Recently, we’ve been reading and learning from Mark Goulston’s book, “Just Listen”.

Goulston points out the challenge we all face
when selling personal services, or as Daniel Pink says in
his recent book, “To Sell is Human”, when trying to get people to “move”: 

People have their own needs,
desires, and agendas. They have secrets they’re hiding from you. And they’re
stressed, busy, and often feeling like they’re in over their heads. To cope
with their stress and insecurity, they throw up mental barricades that make it
difficult to reach them even if they share your goals, and, if they’re hostile,
almost impossible.
Approach these people armed solely
with reason and facts, or resort to arguing or encouraging or pleading, and you
might expect to get through—but you won’t. Instead, you’ll get smacked down,
and you’ll never have a clue why.
To take people from the beginning
to the end of the Persuasion Cycle, you need to speak with them in a manner
that moves them: From resisting to listening. 
From listening to considering.  From
considering to willing to do.   From willing to do to doing.  From doing to glad they did and continuing to
do.
Instead of using reason and facts,
try connecting with people on an emotional level.  Make them “feel felt”.
THE STEPS TO MAKING ANOTHER PERSON
FEEL “FELT”. 
Here’s all you need to do. 

1. Attach an emotion to what you think
the other person is feeling, such as “frustrated,” “angry,” or “afraid.” 
2. Say, “I’m trying to get a sense of
what you’re feeling and I think it’s ————— . . .” and fill in an emotion. “Is
that correct? If it’s not, then what are you feeling?” Wait for the person to
agree or correct you.
3. Then say, “How frustrated (angry,
upset, etc.) are you?” Give the person time to respond. Be prepared, at least
initially, for a torrent of emotions—especially if the person you’re talking
with is holding years of pent-up frustration, anger, or fear inside.

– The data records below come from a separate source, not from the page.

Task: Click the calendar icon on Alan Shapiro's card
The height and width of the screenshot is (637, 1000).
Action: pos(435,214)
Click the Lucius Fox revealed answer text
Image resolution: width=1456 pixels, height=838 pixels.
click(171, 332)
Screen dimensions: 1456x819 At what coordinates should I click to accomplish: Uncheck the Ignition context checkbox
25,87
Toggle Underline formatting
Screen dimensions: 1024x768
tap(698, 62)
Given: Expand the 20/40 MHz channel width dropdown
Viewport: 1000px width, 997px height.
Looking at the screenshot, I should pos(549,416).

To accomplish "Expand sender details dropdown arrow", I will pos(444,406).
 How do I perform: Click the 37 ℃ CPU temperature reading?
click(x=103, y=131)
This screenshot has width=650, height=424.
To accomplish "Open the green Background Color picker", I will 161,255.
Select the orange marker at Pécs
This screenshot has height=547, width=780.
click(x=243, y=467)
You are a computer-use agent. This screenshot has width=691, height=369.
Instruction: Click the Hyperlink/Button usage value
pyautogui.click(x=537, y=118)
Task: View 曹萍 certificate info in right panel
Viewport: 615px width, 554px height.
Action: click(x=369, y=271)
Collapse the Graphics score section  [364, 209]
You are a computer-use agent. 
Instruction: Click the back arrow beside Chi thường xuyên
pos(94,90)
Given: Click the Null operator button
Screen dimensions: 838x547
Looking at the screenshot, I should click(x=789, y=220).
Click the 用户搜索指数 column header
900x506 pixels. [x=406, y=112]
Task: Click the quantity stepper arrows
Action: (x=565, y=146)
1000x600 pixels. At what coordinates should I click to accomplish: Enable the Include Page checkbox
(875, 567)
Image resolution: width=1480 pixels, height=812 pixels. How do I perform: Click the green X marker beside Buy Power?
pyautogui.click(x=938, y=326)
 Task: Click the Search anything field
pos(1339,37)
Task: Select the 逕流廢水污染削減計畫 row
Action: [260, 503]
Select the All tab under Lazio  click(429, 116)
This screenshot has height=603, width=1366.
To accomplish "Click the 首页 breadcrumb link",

This is
not the time to fight back, or air your own grievances. 
4. Next, say, “And the reason you’re
so frustrated (angry, upset, etc.) is because. . . ?” Again, let the person
vent. 
5. Then say, “Tell me—what needs to
happen for that feeling to feel better?” 
6. Next, say, “What part can I play in
making that happen? What part can you play in making that happen?”